Влад не двинулся с места.
– Живо, я сказал!
Игорь подошел к Владу, но между ними встала мама.
– Не лезь, – сказал Игорь.
– А то что? Ударишь меня? – улыбнулась мама.
– Я отсужу у тебя нашего ребенка.
Их ребенка? Что за?..
– Да ну? А если я сейчас отвезу Влада в травмпункт, и там зафиксируют побои, а?
– Он не будет свидетельствовать против меня, – Игорь посмотрел на Влада. – Быстро одевайся, я сказал.
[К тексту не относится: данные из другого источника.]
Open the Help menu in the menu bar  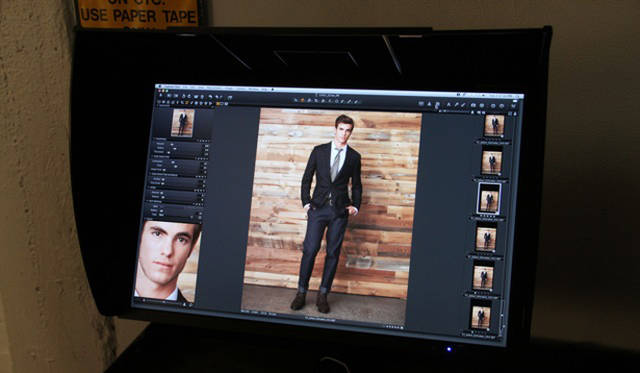click(264, 89)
– Нет, – тихо сказал Влад.
– Что?
– Я не поеду с тобой.
– Ты думаешь, сможешь остаться здесь?
– Я уже совершеннолетний. Я могу остаться где угодно.
Тогда Игорь перевел взгляд на меня. Я попытался вежливо улыбнуться.
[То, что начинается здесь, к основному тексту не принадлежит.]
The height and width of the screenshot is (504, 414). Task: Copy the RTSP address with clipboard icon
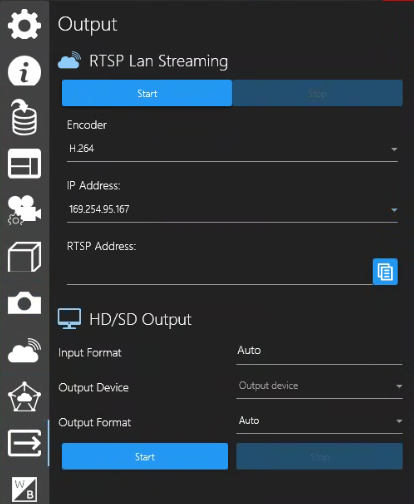coord(385,272)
– Это все из-за тебя, гаденыш.
– Отдай ключи, – сказала мама.
Игорь швырнул ключи прямо в стену и вышел.
Мы остались втроем. Только тогда я почувствовал, как сильно устал.
Но нам все же пришлось ехать в травмпункт. Я сидел на заднем сиденье вместе с Владом.
– Я ему все рассказал, – шепнул Влад.
– Тогда понятно, почему он так взбесился.
– Вот теперь я и правда стал счастливее.
Пока мы с мамой ждали Влада, я размышлял обо всем, что произошло за последние одиннадцать месяцев. С тех пор как мама и папа расстались, жизнь стала похожа на ухабистую дорогу. За эти одиннадцать месяцев я пережил больше, чем за всю прошлую жизнь.
И я наконец-то понял кое-что другое.
Очень-очень важное.
Я потерял слишком много времени.
39. Конец детства
Все в этом мире исчезнет, возврата нет.
Звезды-гиганты когда-то станут сверхновыми.
Пусть это случится через тысячи, миллионы лет.
Время придет попрощаться с былыми основами.
Некоторые вещи не меняются. Некоторые люди не хотят меняться. Некоторые люди боятся меняться. Некоторые люди не знают, что надо меняться.
Я ждал Соню у выхода из метро «Цветной бульвар», потому что она говорила, что выходила на этой станции.
Я боялся не узнать ее, когда она выйдет из метро, поэтому внимательно смотрел на всех людей ниже 155 сантиметров.
Но я узнал ее.
Синий плащ, черные массивные сапоги, берет, из-под которого торчали уже не черные волосы. Она уже не была похожа на Белоснежку.
Соня прошла мимо, и я поспешил за ней.
– Привет, – сказал я.
– Привет, – улыбнулась Соня. – Ты разве здесь выходишь?
– Нет. Я тебя ждал.
– Мм. Зачем?
– Я понял кое-что.
– Что?
Я набрал в легкие побольше воздуха, посмотрел ей в глаза и сказал:
– Я в тебя влюблен.
Соня отвернулась, ничего не сказав.
– Пошли в школу, – сказал я.
Мы шли вдоль оживленной и шумной Садовой-Сухаревской, но я ничего не видел и не слышал, кроме нее. Мы молчали всю дорогу, пока я не растерял остатки терпения.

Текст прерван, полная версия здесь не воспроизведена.